Count the lines below that contain the word "Viewport", and reply with only that number.
═════ Dataset records ═════
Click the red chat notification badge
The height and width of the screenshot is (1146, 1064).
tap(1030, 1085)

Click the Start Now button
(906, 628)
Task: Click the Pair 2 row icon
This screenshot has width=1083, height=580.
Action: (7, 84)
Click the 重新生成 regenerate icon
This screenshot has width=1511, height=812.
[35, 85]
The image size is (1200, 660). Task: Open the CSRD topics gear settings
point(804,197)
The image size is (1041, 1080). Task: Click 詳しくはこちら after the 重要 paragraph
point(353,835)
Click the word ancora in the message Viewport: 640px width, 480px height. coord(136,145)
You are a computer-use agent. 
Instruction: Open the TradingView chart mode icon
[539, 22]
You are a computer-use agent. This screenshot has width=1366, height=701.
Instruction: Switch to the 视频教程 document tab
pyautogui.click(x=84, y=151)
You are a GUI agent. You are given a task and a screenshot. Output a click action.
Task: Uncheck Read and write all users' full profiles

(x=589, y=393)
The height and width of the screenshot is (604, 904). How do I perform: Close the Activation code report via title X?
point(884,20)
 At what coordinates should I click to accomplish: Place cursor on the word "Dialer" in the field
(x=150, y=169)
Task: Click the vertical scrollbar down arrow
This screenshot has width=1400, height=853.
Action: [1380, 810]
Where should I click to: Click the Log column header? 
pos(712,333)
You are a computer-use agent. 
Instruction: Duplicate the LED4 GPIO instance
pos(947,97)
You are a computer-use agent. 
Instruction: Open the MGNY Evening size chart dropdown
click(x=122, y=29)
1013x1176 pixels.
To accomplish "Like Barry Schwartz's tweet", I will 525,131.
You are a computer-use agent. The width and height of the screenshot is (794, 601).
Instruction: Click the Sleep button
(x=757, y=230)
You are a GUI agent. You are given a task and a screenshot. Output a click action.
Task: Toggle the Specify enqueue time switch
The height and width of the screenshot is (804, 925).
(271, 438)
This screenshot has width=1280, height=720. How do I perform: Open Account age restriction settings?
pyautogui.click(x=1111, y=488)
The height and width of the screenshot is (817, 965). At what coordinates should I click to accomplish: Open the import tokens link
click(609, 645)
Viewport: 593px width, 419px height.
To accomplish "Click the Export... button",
═════
Exercise solution = 2